**Data extract**
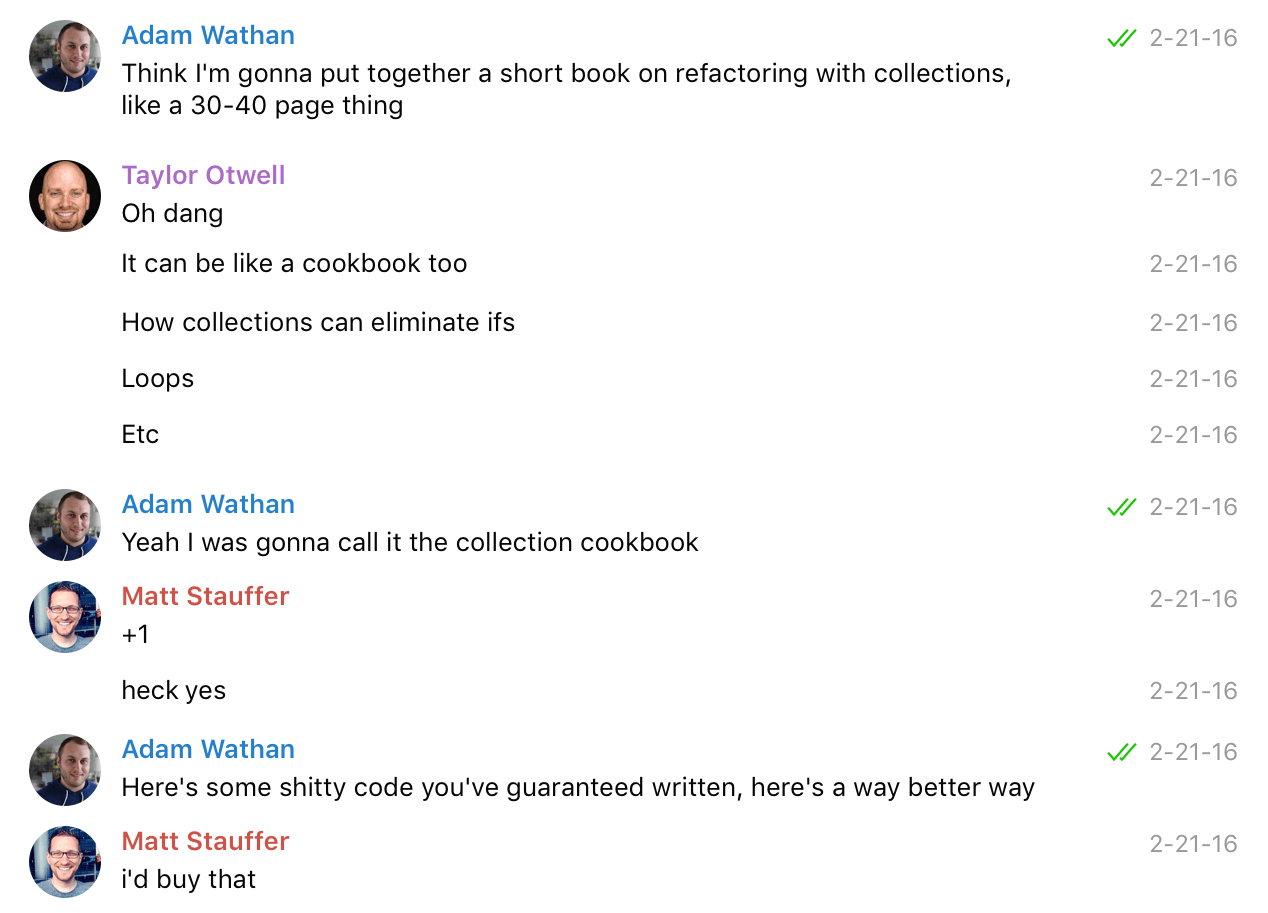Open Matt Stauffer's avatar next to the +1 message

pyautogui.click(x=65, y=617)
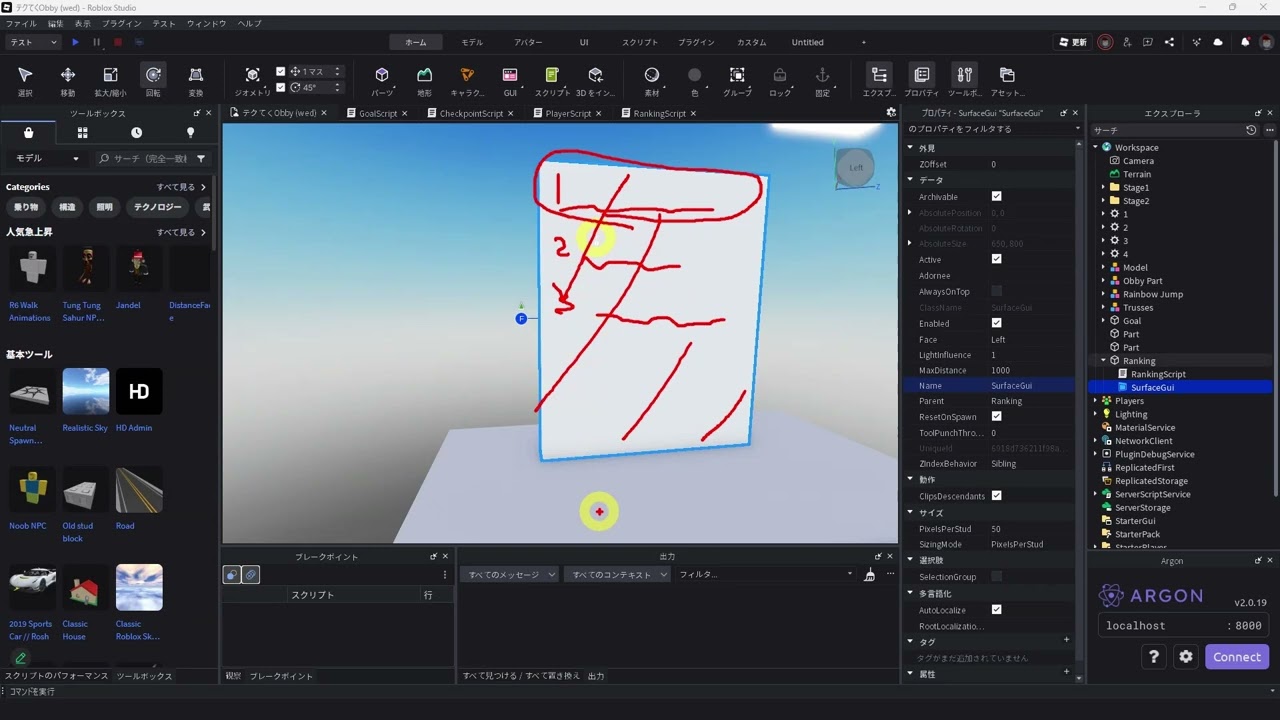Select the Scale (拡大/縮小) tool

coord(110,80)
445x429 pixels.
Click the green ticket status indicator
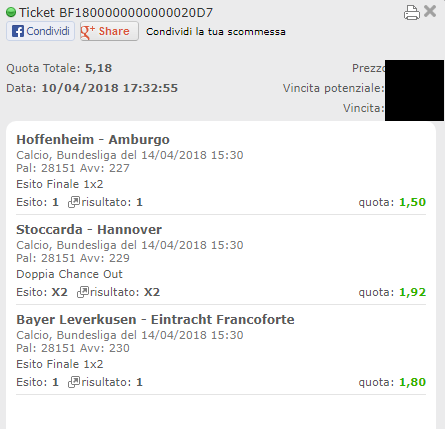(x=11, y=12)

**The task**
Beginning with the line that has "445x429 pixels.", repeat each remaining line of the data above word for word, keeping pictures out.

**Finished task**
445x429 pixels.
Click the green ticket status indicator
(x=11, y=12)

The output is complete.